Pictures should be omitted; restate word for word the lines from the one holding "This screenshot has height=730, width=1199." through the last line of the entries below.

= Beginning of Section =

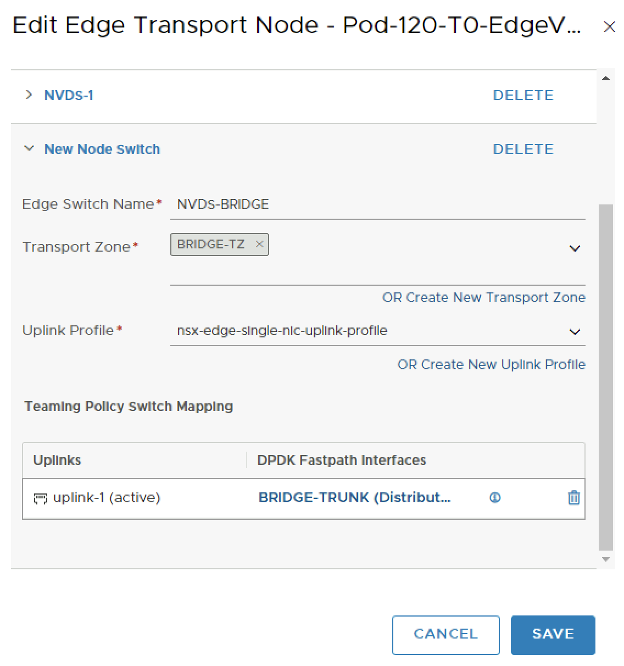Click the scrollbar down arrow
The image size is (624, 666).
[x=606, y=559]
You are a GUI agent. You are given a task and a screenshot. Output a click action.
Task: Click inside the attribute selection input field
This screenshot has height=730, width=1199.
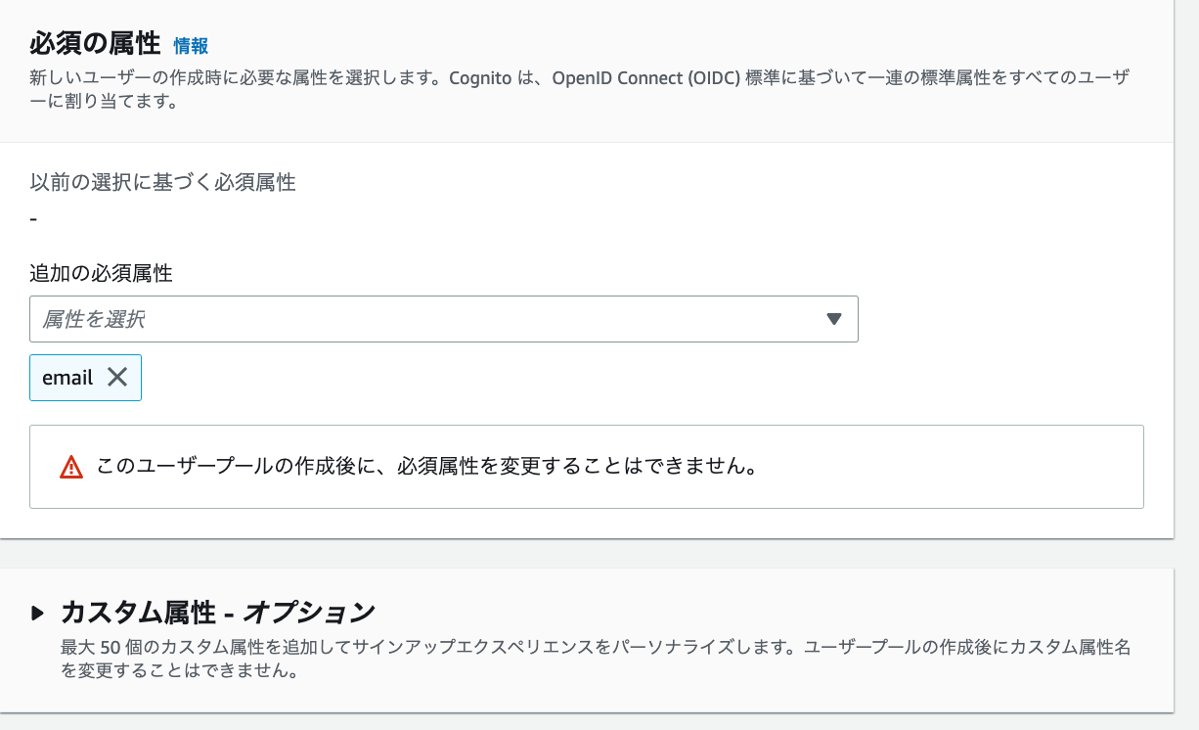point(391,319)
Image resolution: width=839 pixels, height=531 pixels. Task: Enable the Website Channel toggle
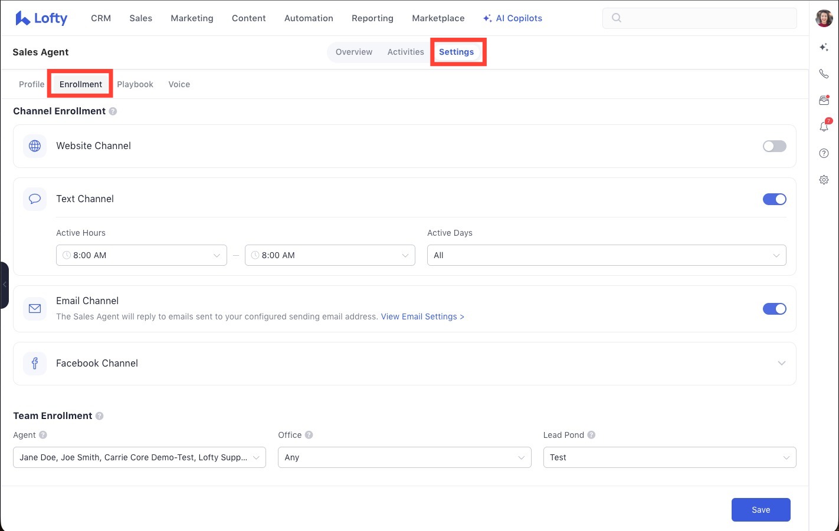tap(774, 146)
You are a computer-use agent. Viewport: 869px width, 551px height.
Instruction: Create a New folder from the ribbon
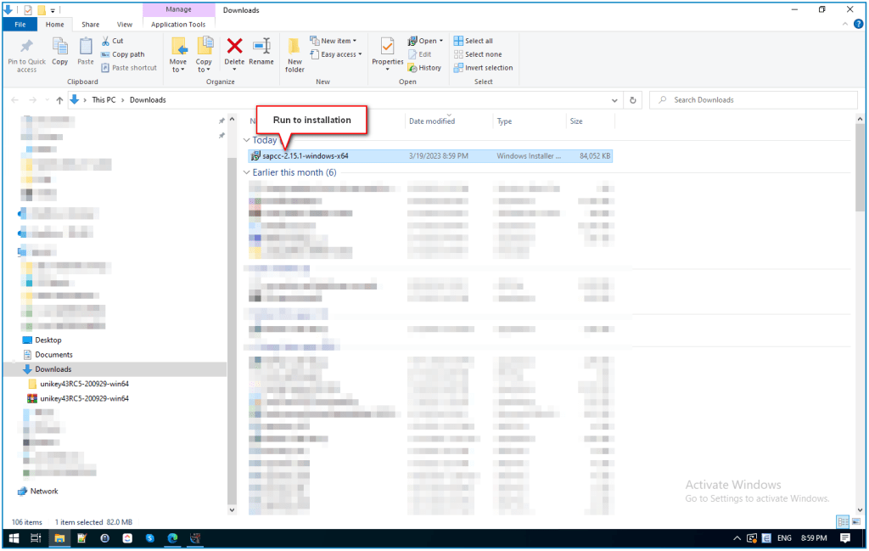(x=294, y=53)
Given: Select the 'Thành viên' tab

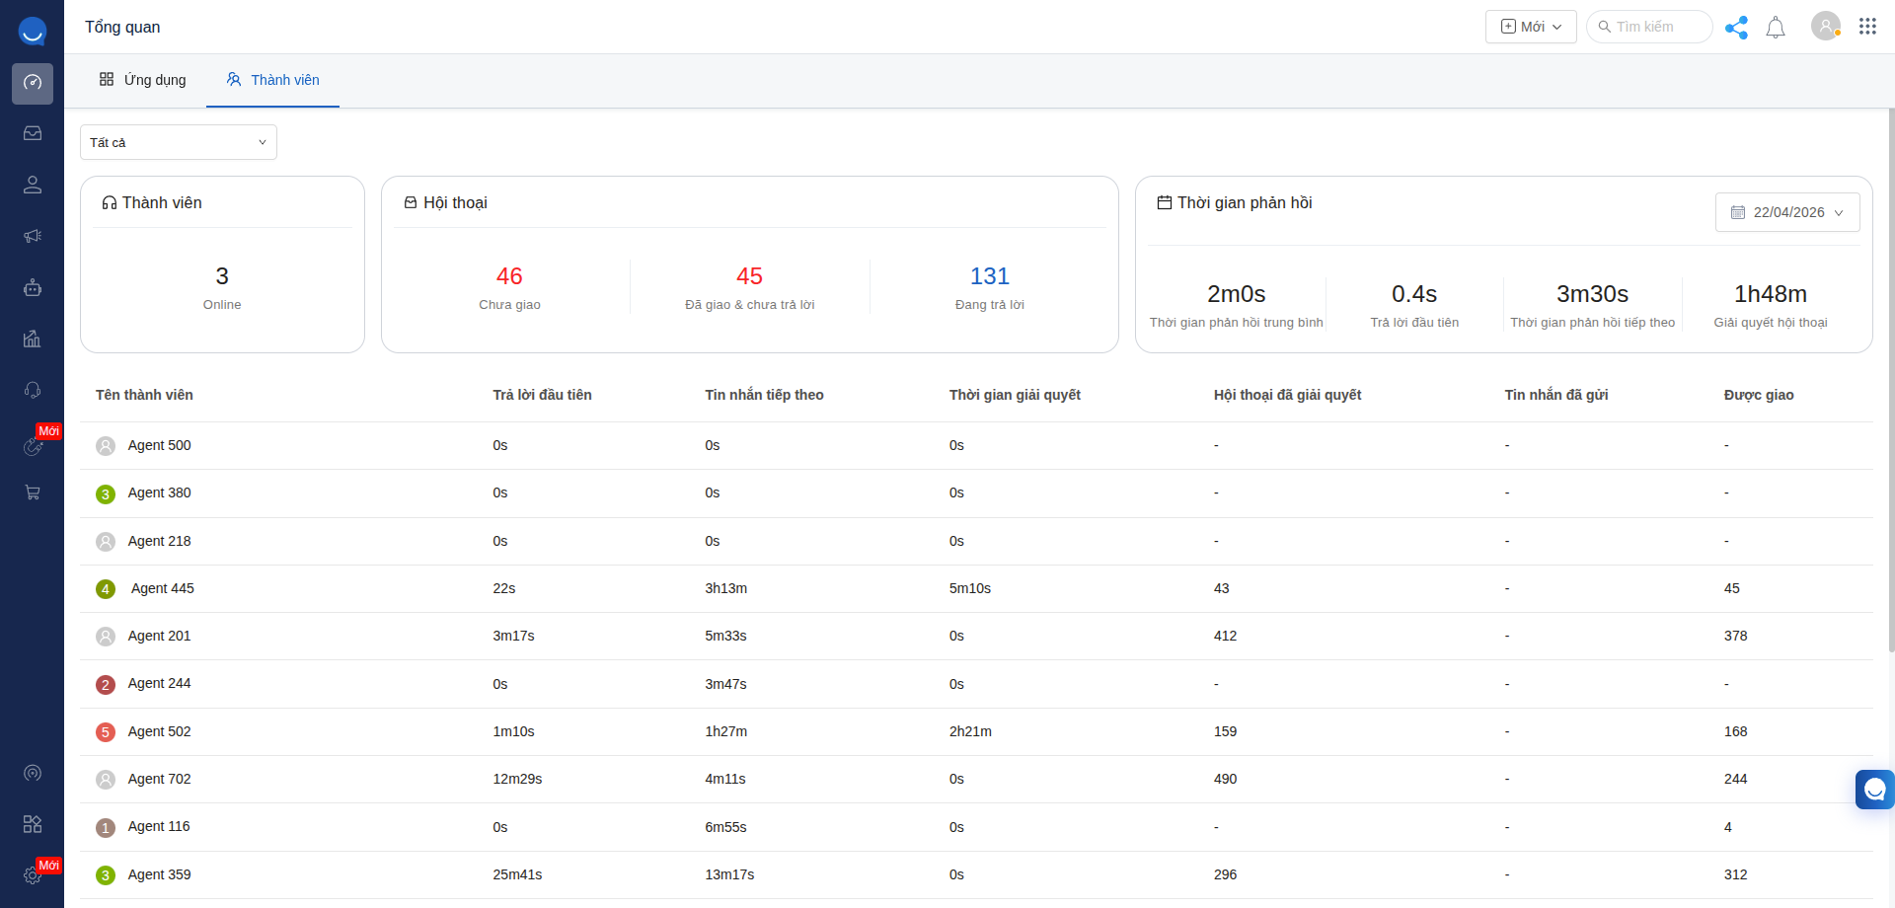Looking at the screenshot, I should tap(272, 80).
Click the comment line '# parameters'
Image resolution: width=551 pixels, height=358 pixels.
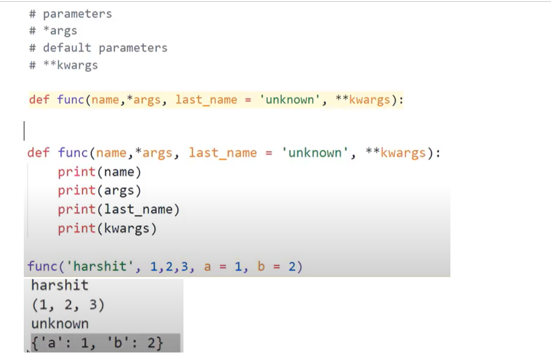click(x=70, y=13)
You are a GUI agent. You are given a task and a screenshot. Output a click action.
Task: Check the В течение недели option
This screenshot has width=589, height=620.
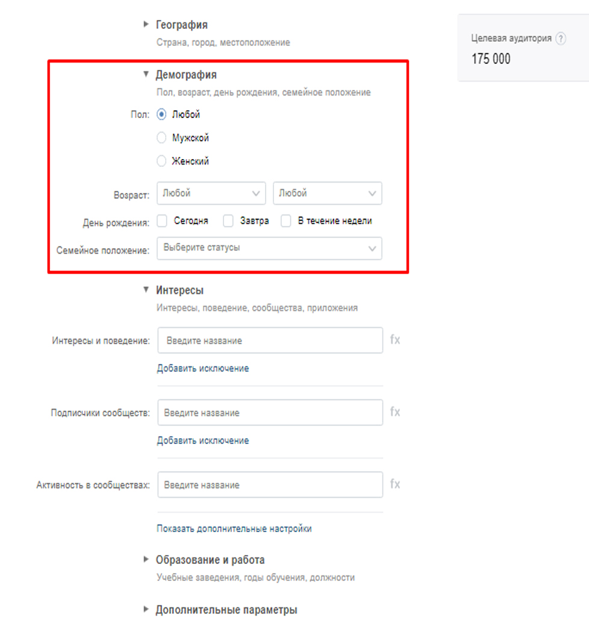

= End of Section =

■ EXERCISE RESULT ■
This screenshot has height=730, width=1199.
point(391,319)
Image resolution: width=839 pixels, height=531 pixels. Task: Enable the Website Channel toggle
tap(774, 146)
You are a computer-use agent. Viewport: 869px width, 551px height.
Instruction: Create a New folder from the ribbon
(x=294, y=53)
Given: Select the 'Thành viên' tab

Looking at the screenshot, I should tap(272, 80).
Click the comment line '# parameters'
Image resolution: width=551 pixels, height=358 pixels.
click(x=70, y=13)
You are a GUI agent. You are given a task and a screenshot. Output a click action.
Task: Check the В течение недели option
This screenshot has width=589, height=620.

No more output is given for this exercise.